Sunday, February 20, 2011

Love Comes at a Cost

You know what one of the coolest things in the world is? Coming to appreciate things that are real, and are hard. Most of us tend to react with sheer anger, sorrow, and incredulity when things don't go exactly according to plan, or very smoothly, or even right in the very slightest of ways. But it comes as no surprise to us really when we look at life on a spectrum, as a whole, and realize how it is dotted with things that are not easy to face, or pleasant to undergo at all. We weren't promised perfect circumstances that would only facilitate happiness and comfort for all our days. But, oh, the character that is built under the hottest flames is of the firmest iron resolve. Seeing things that are difficult as blessings, or even just opportunities to become a better person, is a radical way to see ourselves the way God does, if we are trusting in Him: becoming more like Him with every passing day, the blessed gift of the Father who loves us. Godly character and a new heart are gifts worth enduring great tribulation for in the end.

"Consider it pure joy, my brothers and sisters, whenever you face trials of many kinds, because you know that the testing of your faith produces perseverance. Let perseverance finish its work so that you may be mature and complete, not lacking anything. [...] Blessed is the one who perseveres under trial because, having stood the test, that person will receive the crown of life that the Lord has promised to those who love him." James 1:2-4, 12

This weekend really exemplifies this in a lot of ways for me. I learned a lot about what it means to love other people in ways that I am not always accustomed to, or ways I usually run from because it's such a daunting lesson to learn. One of these ways is by spending a weekend going to and from Atlanta, Georgia, in one car with the same group of people. I'll preempt myself by saying that this weekend was GREAT! It was an incredible chance to learn more about what it would be like to go full-time with a certain international campus ministry, and just get to know other people who are considering the same thing. The five of us from USF who went together had a lot of fun (at least, I did) driving up there, joking around, getting to know each other better.

But it wasn't like we didn't probably get a little on the edge from time to time. Everyone gets hungry. Everyone gets tired. Everyone at some point has to go to the bathroom (the worst of the three so far!). Everyone misinterprets a joke, or something said by someone else. Everyone has certain pet peeves that other people could never anticipate having to take care to avoid. Oh, life! That's just how it works! But it is so cool to me to see these sort of "social experiments" play out for the good of God; yes, just smashing up a bunch of people to be stuck together for three straight days more or less is a recipe for seemingly imminent disaster.

Yet, it wasn't like that at all. I know for me, in moments where I was so exhausted, ready to break away for a minute, and become even a little tempted to snap because of my discomfort, I could almost literally hear a voice in my head going, this is why you need God. I am such a frail human being. I can be the most gracious and loving person on earth on my own until you take away my dinner, my quiet, my comfortable seat, my jacket when the air is blasting cold, and other things that are not in and of themselves very great or formidable at all. Those tiny things make me so unloving and ungracious very quickly, unless I am abiding in God's love, where the Holy Spirit prompts me in moments where it's tempting to go crazy at everyone to continue to demonstrate love the way He does. (1 Corinthians 13 -- read that thing now, even if you have it memorized.) It is Jesus that changes my heart not to serve my selfish will anymore, whether that will be to get my frustration taken out on someone else or walk around their feelings just so they won't hurt me. My will is to please the Savior, mirroring His character, and not compromising that perfect beauty of the Spirit with my awful quickness to self-pity and self-focus.

Exercise materials:
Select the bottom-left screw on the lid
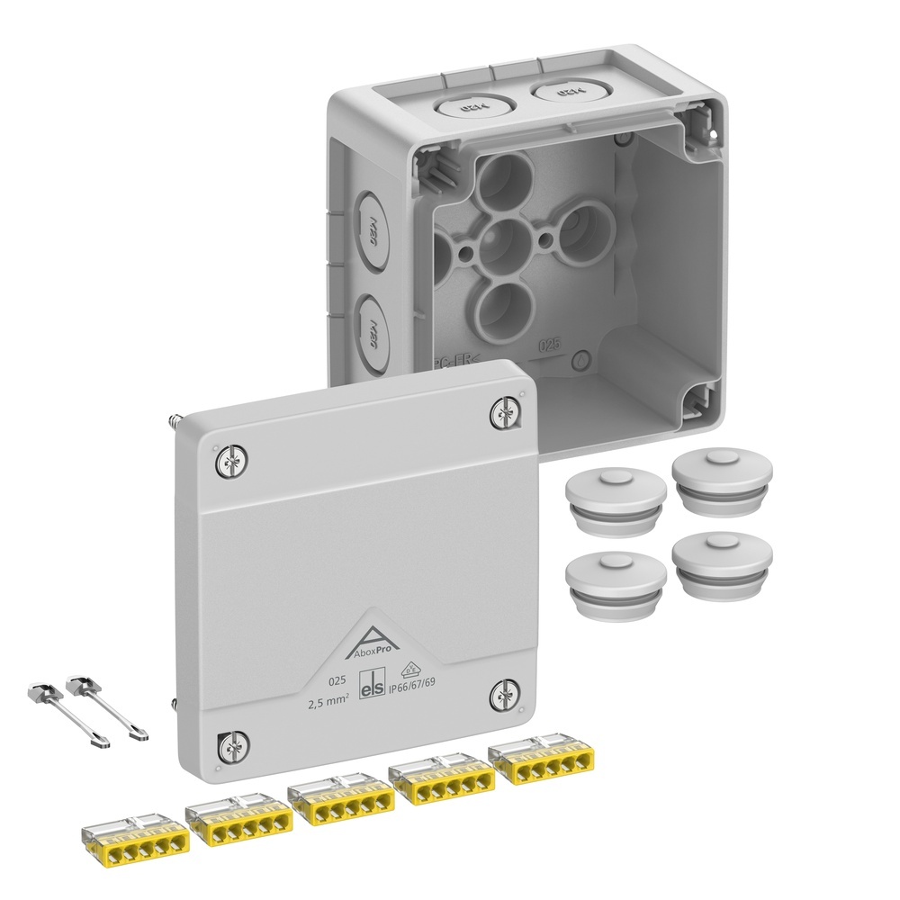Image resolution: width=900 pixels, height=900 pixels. (231, 745)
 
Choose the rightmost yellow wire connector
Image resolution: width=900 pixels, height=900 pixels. (538, 763)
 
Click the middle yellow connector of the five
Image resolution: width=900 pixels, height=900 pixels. (340, 802)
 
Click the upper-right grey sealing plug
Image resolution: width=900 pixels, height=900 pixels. (722, 482)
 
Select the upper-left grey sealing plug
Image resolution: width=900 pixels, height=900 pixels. (616, 500)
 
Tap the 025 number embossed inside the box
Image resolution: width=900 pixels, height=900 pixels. (549, 345)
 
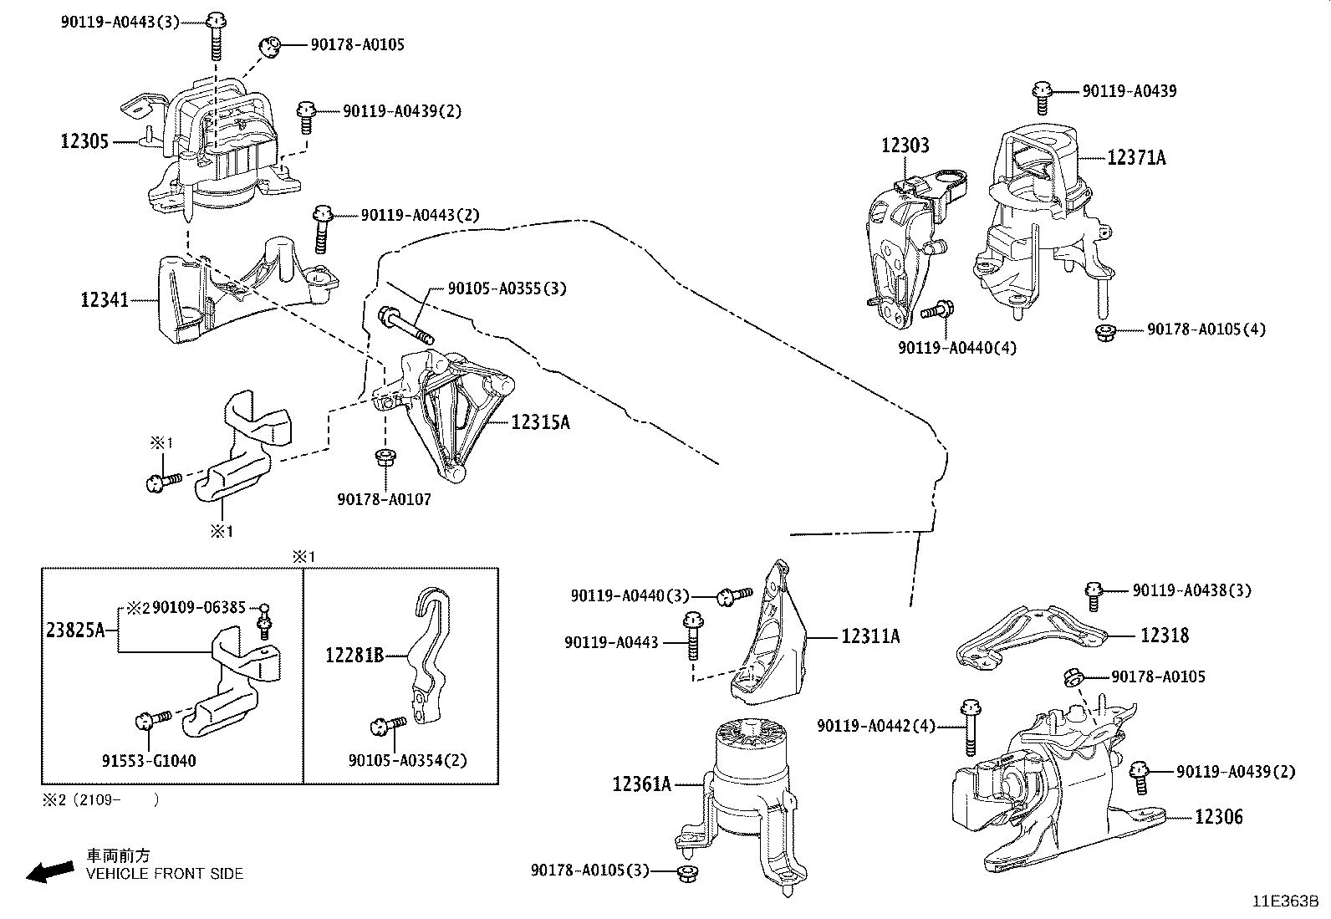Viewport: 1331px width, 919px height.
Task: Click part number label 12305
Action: [x=84, y=141]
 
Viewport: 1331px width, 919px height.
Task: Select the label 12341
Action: [x=105, y=299]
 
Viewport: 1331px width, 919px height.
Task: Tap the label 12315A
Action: [x=540, y=422]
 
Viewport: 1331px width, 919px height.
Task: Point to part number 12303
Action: [x=905, y=146]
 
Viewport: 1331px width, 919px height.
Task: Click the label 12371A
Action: [x=1136, y=157]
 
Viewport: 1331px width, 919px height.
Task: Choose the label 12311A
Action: [x=870, y=636]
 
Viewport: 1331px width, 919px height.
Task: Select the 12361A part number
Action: [x=642, y=784]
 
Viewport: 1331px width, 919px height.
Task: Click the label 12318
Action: [x=1165, y=636]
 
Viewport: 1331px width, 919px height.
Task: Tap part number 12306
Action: [x=1218, y=816]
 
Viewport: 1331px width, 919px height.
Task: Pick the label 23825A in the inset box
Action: [x=74, y=631]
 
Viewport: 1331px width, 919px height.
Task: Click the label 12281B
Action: [x=354, y=655]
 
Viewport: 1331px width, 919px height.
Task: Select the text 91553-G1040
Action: [x=150, y=760]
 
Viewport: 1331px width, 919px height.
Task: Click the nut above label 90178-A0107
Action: [x=386, y=458]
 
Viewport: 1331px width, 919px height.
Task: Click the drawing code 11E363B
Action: [x=1284, y=901]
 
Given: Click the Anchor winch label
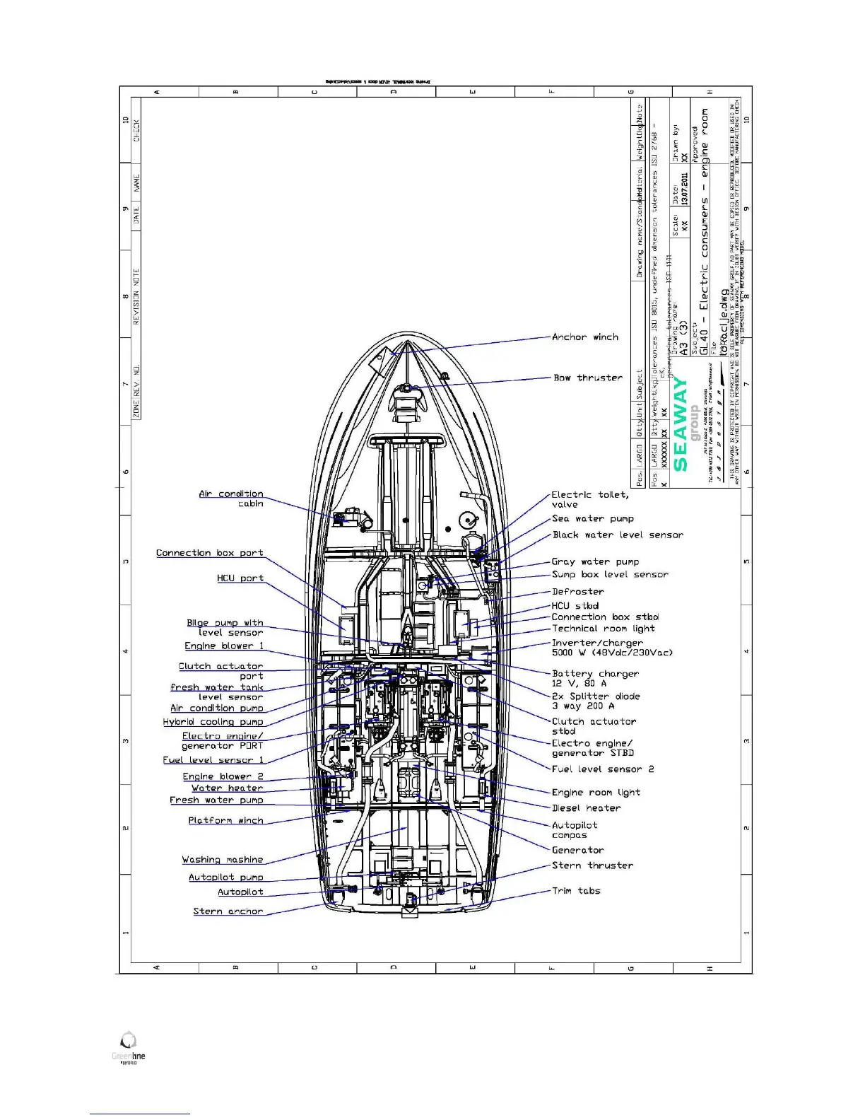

Objective 1:
Retype the part of the blog post on love and hardship that starts with "But it wasn't" and goes on through "seemingly imminent disaster.", word for word.
Objective 2:
Echo the part of the listing that starts with the line containing "Click the upper-right grey sealing plug" and goes on through the line containing "Action: [x=354, y=655]", both lines included, with nothing else added, and leave the pictures out.

Answer 1:
But it wasn't like we didn't probably get a little on the edge from time to time. Everyone gets hungry. Everyone gets tired. Everyone at some point has to go to the bathroom (the worst of the three so far!). Everyone misinterprets a joke, or something said by someone else. Everyone has certain pet peeves that other people could never anticipate having to take care to avoid. Oh, life! That's just how it works! But it is so cool to me to see these sort of "social experiments" play out for the good of God; yes, just smashing up a bunch of people to be stuck together for three straight days more or less is a recipe for seemingly imminent disaster.

Answer 2:
Click the upper-right grey sealing plug
Image resolution: width=900 pixels, height=900 pixels. (722, 482)
 
Select the upper-left grey sealing plug
Image resolution: width=900 pixels, height=900 pixels. (616, 500)
 
Tap the 025 number embossed inside the box
Image resolution: width=900 pixels, height=900 pixels. (549, 345)
 
Viewport: 1331px width, 919px height.
Task: Click part number label 12305
Action: [x=84, y=141]
 
Viewport: 1331px width, 919px height.
Task: Select the label 12341
Action: [x=105, y=299]
 
Viewport: 1331px width, 919px height.
Task: Tap the label 12315A
Action: [x=540, y=422]
 
Viewport: 1331px width, 919px height.
Task: Point to part number 12303
Action: [x=905, y=146]
 
Viewport: 1331px width, 919px height.
Task: Click the label 12371A
Action: [x=1136, y=157]
 
Viewport: 1331px width, 919px height.
Task: Choose the label 12311A
Action: [x=870, y=636]
 
Viewport: 1331px width, 919px height.
Task: Select the 12361A part number
Action: [x=642, y=784]
 
Viewport: 1331px width, 919px height.
Task: Click the label 12318
Action: [x=1165, y=636]
 
Viewport: 1331px width, 919px height.
Task: Tap part number 12306
Action: [x=1218, y=816]
 
Viewport: 1331px width, 919px height.
Task: Pick the label 23825A in the inset box
Action: [x=74, y=631]
 
Viewport: 1331px width, 919px height.
Task: Click the label 12281B
Action: [x=354, y=655]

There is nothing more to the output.